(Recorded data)
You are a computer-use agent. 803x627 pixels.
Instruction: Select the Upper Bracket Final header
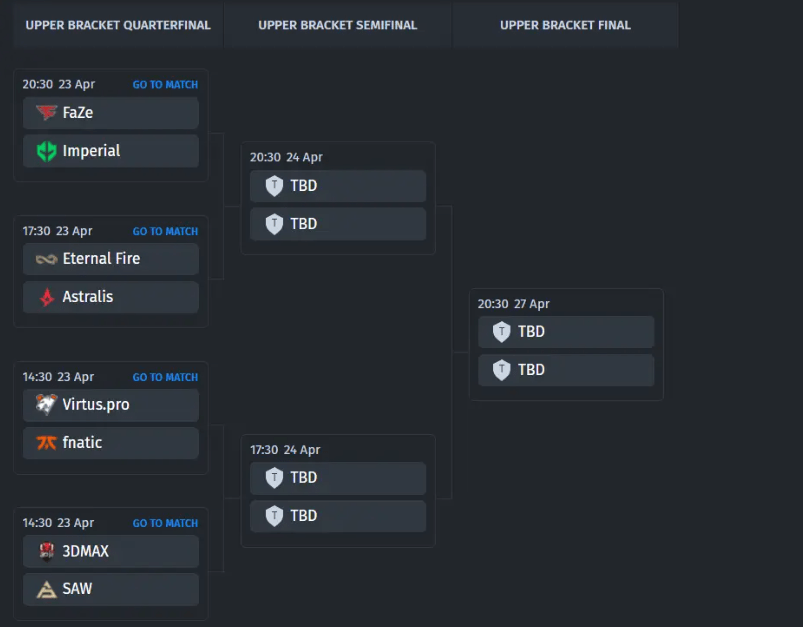point(565,25)
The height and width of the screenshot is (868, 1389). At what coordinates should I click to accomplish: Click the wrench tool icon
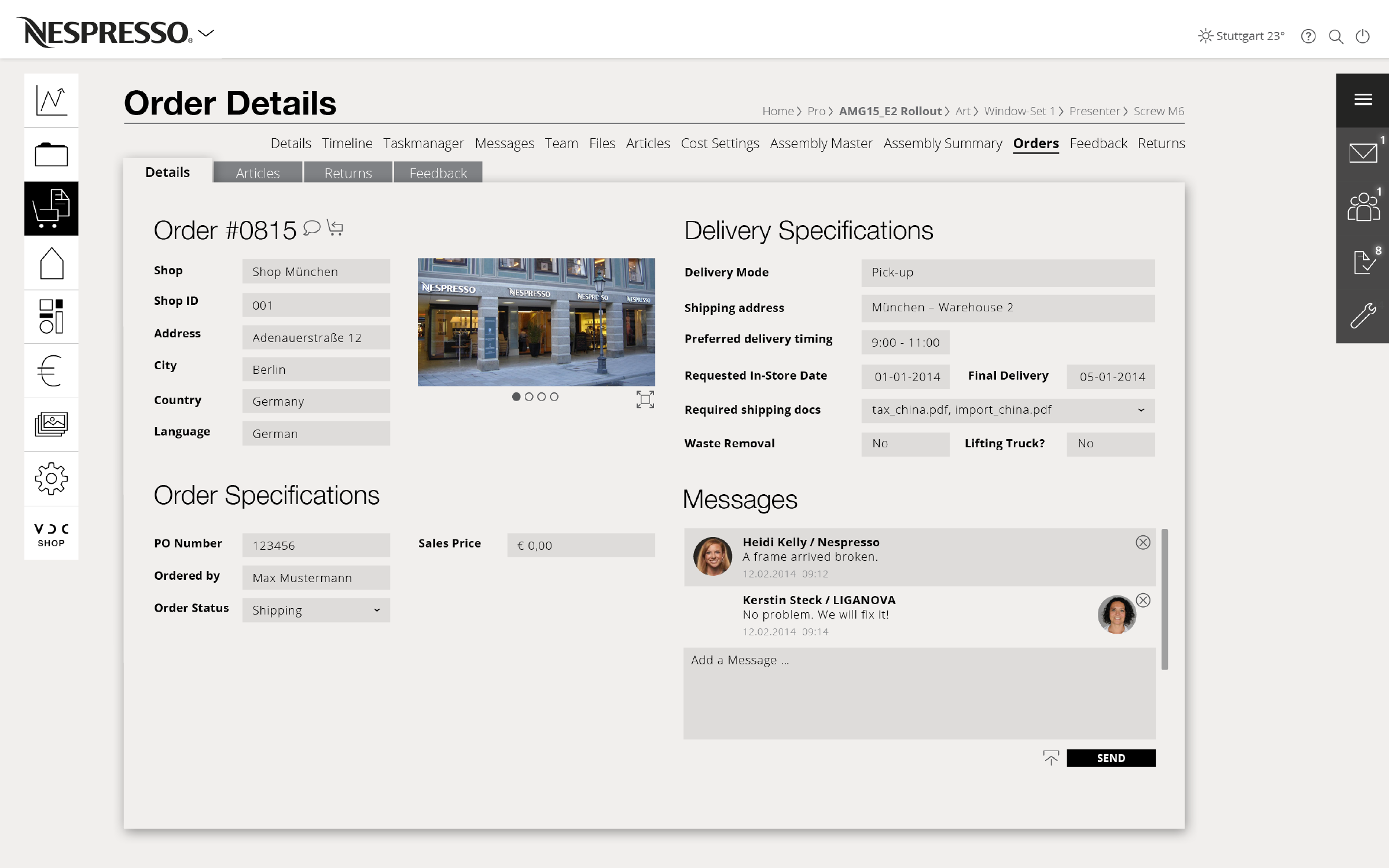coord(1362,316)
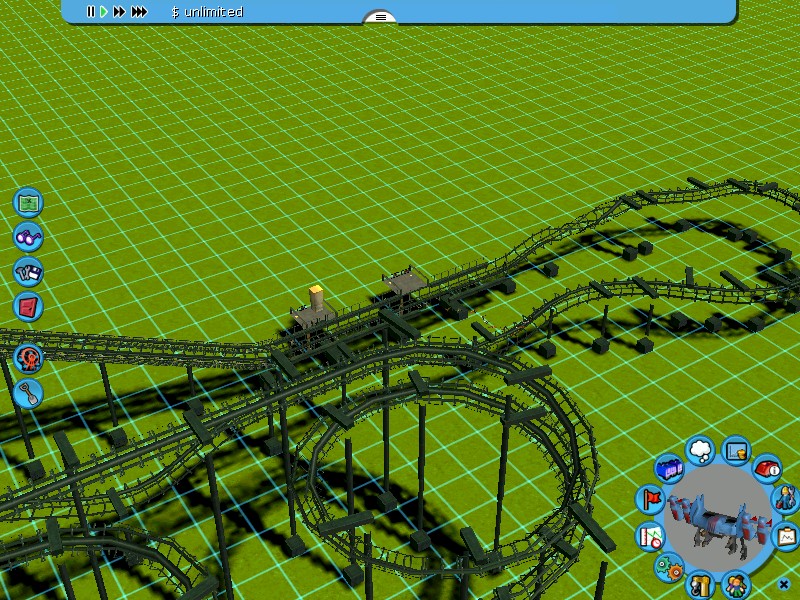
Task: Select the shovel terrain tool
Action: pos(29,393)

§ **Goal**
Return all of the data above line for line and unchanged, but leave out the pictures.

§ **Result of the exercise**
You are a computer-use agent. 803x627 pixels.
Instruction: Select the Upper Bracket Final header
point(565,25)
The height and width of the screenshot is (868, 1389). At what coordinates should I click to accomplish: Click the wrench tool icon
coord(1362,316)
Task: Select the shovel terrain tool
Action: pos(29,393)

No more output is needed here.